Sono centinaia. E sono tutti uomini. Sono scesi in strada a Trento, a pochi chilometri da dove lo scorso 11 gennaio un’altra donna ha trovato la morte per mano di un uomo: Ester Palmieri, uccisa dal compagno Igor Moser, poi suicida. Una tragedia che ha lasciato orfani tre bambini.
È stato Marco Buiatti, un privato cittadino, tecnico di laboratorio del CiMeC dell’Università di Trento, a chiamare all’appello gli uomini affinché prendano posizione contro la violenza di genere. Un invito partito online (qui il testo del documento), tradottosi poi in movimento di piazza.

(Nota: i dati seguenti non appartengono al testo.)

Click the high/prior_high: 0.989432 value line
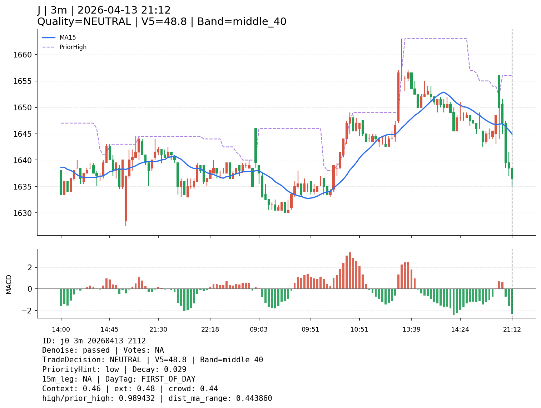Screen dimensions: 541x408 point(157,398)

L’omertà rafforza le violenze
«Ho deciso di lanciare l’appello dopo l’omicidio di Giulia Cecchettin mosso da una doppia consapevolezza: ancora oggi, in Italia, nascere donna significa crescere con la minaccia di poter subire un qualche tipo di violenza (fisica, sessuale, economica o psicologica) e poiché gli attori di tali violenze sono sempre uomini, questo è prima di tutto un problema nostro. Ma gli uomini, fino a ora, non se ne sono fatti carico» – spiega Buiatti. «Il fatto che non abbiamo agito, che siamo stati pubblicamente passivi, è una forma di omertà che ha rafforzato gli uomini violenti. Piantiamola di dire alle donne come si devono difendere, dobbiamo dire agli uomini di non attaccare!»

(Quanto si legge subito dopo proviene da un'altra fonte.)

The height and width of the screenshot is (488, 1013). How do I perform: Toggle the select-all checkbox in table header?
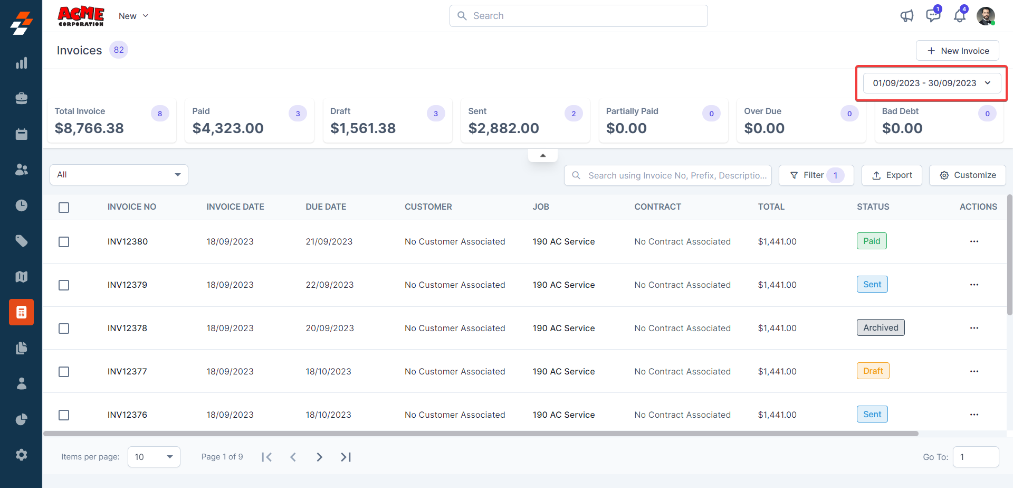64,208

Del resto, il messaggio peer to peer, tra pari, è da sempre la forma più efficace di comunicazione (e formazione). L’appello, infatti, chiede a tutti gli uomini che non si riconoscono nella cultura patriarcale di «urlare pubblicamente che la discriminazione e la violenza di genere sono un fenomeno da sradicare perché mina le radici stesse della nostra comunità». Chiama, inoltre, a una forma di «responsabilità in alleanza con le donne e con tutti i mezzi a disposizione». Una rivoluzione, rispetto al più tacito: «Non sono stato io, non siamo tutti uguali».
L’iniziativa ha trovato terreno fertile ed è stata firmata da oltre 600 persone, tra cui il sindaco di Trento, Franco Ianeselli: «La cultura patriarcale, esiste. È un’emergenza e ci riguarda tutti, soprattutto noi uomini spesso incapaci di accettare la libertà e l’autonomia delle donne – ha affermato -. Aiutiamoci a uscire da questa spirale di violenza, deponiamo le pretese di possesso e controllo, impariamo un nuovo alfabeto emotivo. Scendiamo tutti in campo, istituzioni, associazioni, cittadini, con iniziative concrete di educazione e prevenzione e sostegno. Voltiamo pagina, al più presto».
Percorsi educativi di genere
Il documento invita a riattivare al più presto i percorsi di educazione alla relazione di genere che fino a qualche anno fa erano stati promossi in tutte le scuole del Trentino dall’IPRASE, l’Istituto provinciale per la ricerca e la sperimentazione educativa, e dal Centro Studi Interdisciplinari di Genere dell’Università di Trento.
I percorsi educativi erano finalizzati a smontare gli stereotipi che mettono un cappio all’autonomia delle donne e che, di conseguenza, favoriscono il diffondersi di una cultura patriarcale. Interrotti dal 2018, dovrebbero riprendere, oggi più che mai, in Trentino e non solo, perché lo stop alle violenze di genere passa anche dai banchi di scuola.